Arrange each line of the listing below as a Markdown table with two columns, No. and Line, where No. holds the row number. Leave out blank lines.

[Dataset items]
┄┄┄┄┄┄┄┄┄┄┄┄┄┄┄┄┄┄┄┄
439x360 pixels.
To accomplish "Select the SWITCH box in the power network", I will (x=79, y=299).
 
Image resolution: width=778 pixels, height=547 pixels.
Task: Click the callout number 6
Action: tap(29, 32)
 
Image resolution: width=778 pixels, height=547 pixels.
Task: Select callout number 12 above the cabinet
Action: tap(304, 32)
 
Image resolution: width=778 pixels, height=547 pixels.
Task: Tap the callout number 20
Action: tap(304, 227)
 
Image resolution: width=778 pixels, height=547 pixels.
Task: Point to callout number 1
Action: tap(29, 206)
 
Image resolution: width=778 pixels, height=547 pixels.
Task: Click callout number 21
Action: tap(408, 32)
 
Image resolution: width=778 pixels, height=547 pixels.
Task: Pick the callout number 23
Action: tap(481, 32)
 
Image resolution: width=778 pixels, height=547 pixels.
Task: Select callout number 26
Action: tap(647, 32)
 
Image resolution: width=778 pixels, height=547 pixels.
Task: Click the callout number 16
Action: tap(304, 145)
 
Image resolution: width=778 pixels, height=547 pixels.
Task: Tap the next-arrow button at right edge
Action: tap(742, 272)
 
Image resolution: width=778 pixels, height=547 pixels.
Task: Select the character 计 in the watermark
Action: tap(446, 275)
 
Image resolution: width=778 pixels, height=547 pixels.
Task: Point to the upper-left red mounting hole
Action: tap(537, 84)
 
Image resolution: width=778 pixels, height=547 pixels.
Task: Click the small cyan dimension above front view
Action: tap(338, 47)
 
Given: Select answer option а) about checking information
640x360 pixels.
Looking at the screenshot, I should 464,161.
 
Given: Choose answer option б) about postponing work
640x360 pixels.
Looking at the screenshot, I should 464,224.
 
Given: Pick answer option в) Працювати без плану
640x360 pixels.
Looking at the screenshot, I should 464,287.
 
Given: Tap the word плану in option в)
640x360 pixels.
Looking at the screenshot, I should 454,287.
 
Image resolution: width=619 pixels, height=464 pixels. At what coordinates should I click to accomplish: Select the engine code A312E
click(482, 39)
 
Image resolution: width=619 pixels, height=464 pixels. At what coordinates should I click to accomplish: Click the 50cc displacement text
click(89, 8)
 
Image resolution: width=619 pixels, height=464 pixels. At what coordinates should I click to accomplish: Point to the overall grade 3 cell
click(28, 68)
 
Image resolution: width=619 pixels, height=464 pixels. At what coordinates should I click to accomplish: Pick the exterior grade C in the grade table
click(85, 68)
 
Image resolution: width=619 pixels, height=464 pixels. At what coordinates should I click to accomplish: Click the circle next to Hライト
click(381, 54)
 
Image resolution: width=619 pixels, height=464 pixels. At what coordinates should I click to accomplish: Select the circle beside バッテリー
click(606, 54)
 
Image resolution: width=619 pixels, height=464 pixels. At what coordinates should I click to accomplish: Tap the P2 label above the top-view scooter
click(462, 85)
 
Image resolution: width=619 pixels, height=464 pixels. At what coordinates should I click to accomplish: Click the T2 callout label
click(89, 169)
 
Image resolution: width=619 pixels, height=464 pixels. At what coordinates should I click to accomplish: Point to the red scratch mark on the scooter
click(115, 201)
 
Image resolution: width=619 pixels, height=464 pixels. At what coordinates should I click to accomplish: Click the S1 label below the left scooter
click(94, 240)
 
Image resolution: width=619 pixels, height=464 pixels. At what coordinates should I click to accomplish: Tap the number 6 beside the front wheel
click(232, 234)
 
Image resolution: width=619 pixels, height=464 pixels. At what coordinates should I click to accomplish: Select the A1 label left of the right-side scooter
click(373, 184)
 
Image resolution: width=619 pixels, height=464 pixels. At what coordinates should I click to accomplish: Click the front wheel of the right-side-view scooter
┄┄┄┄┄┄┄┄┄┄┄┄┄┄┄┄┄┄┄┄
ANSWER BELOW:
| No. | Line |
|---|---|
| 1 | 439x360 pixels. |
| 2 | To accomplish "Select the SWITCH box in the power network", I will (x=79, y=299). |
| 3 | Image resolution: width=778 pixels, height=547 pixels. |
| 4 | Task: Click the callout number 6 |
| 5 | Action: tap(29, 32) |
| 6 | Image resolution: width=778 pixels, height=547 pixels. |
| 7 | Task: Select callout number 12 above the cabinet |
| 8 | Action: tap(304, 32) |
| 9 | Image resolution: width=778 pixels, height=547 pixels. |
| 10 | Task: Tap the callout number 20 |
| 11 | Action: tap(304, 227) |
| 12 | Image resolution: width=778 pixels, height=547 pixels. |
| 13 | Task: Point to callout number 1 |
| 14 | Action: tap(29, 206) |
| 15 | Image resolution: width=778 pixels, height=547 pixels. |
| 16 | Task: Click callout number 21 |
| 17 | Action: tap(408, 32) |
| 18 | Image resolution: width=778 pixels, height=547 pixels. |
| 19 | Task: Pick the callout number 23 |
| 20 | Action: tap(481, 32) |
| 21 | Image resolution: width=778 pixels, height=547 pixels. |
| 22 | Task: Select callout number 26 |
| 23 | Action: tap(647, 32) |
| 24 | Image resolution: width=778 pixels, height=547 pixels. |
| 25 | Task: Click the callout number 16 |
| 26 | Action: tap(304, 145) |
| 27 | Image resolution: width=778 pixels, height=547 pixels. |
| 28 | Task: Tap the next-arrow button at right edge |
| 29 | Action: tap(742, 272) |
| 30 | Image resolution: width=778 pixels, height=547 pixels. |
| 31 | Task: Select the character 计 in the watermark |
| 32 | Action: tap(446, 275) |
| 33 | Image resolution: width=778 pixels, height=547 pixels. |
| 34 | Task: Point to the upper-left red mounting hole |
| 35 | Action: tap(537, 84) |
| 36 | Image resolution: width=778 pixels, height=547 pixels. |
| 37 | Task: Click the small cyan dimension above front view |
| 38 | Action: tap(338, 47) |
| 39 | Given: Select answer option а) about checking information |
| 40 | 640x360 pixels. |
| 41 | Looking at the screenshot, I should 464,161. |
| 42 | Given: Choose answer option б) about postponing work |
| 43 | 640x360 pixels. |
| 44 | Looking at the screenshot, I should 464,224. |
| 45 | Given: Pick answer option в) Працювати без плану |
| 46 | 640x360 pixels. |
| 47 | Looking at the screenshot, I should 464,287. |
| 48 | Given: Tap the word плану in option в) |
| 49 | 640x360 pixels. |
| 50 | Looking at the screenshot, I should 454,287. |
| 51 | Image resolution: width=619 pixels, height=464 pixels. At what coordinates should I click to accomplish: Select the engine code A312E |
| 52 | click(482, 39) |
| 53 | Image resolution: width=619 pixels, height=464 pixels. At what coordinates should I click to accomplish: Click the 50cc displacement text |
| 54 | click(89, 8) |
| 55 | Image resolution: width=619 pixels, height=464 pixels. At what coordinates should I click to accomplish: Point to the overall grade 3 cell |
| 56 | click(28, 68) |
| 57 | Image resolution: width=619 pixels, height=464 pixels. At what coordinates should I click to accomplish: Pick the exterior grade C in the grade table |
| 58 | click(85, 68) |
| 59 | Image resolution: width=619 pixels, height=464 pixels. At what coordinates should I click to accomplish: Click the circle next to Hライト |
| 60 | click(381, 54) |
| 61 | Image resolution: width=619 pixels, height=464 pixels. At what coordinates should I click to accomplish: Select the circle beside バッテリー |
| 62 | click(606, 54) |
| 63 | Image resolution: width=619 pixels, height=464 pixels. At what coordinates should I click to accomplish: Tap the P2 label above the top-view scooter |
| 64 | click(462, 85) |
| 65 | Image resolution: width=619 pixels, height=464 pixels. At what coordinates should I click to accomplish: Click the T2 callout label |
| 66 | click(89, 169) |
| 67 | Image resolution: width=619 pixels, height=464 pixels. At what coordinates should I click to accomplish: Point to the red scratch mark on the scooter |
| 68 | click(115, 201) |
| 69 | Image resolution: width=619 pixels, height=464 pixels. At what coordinates should I click to accomplish: Click the S1 label below the left scooter |
| 70 | click(94, 240) |
| 71 | Image resolution: width=619 pixels, height=464 pixels. At what coordinates should I click to accomplish: Tap the number 6 beside the front wheel |
| 72 | click(232, 234) |
| 73 | Image resolution: width=619 pixels, height=464 pixels. At what coordinates should I click to accomplish: Select the A1 label left of the right-side scooter |
| 74 | click(373, 184) |
| 75 | Image resolution: width=619 pixels, height=464 pixels. At what coordinates should I click to accomplish: Click the front wheel of the right-side-view scooter |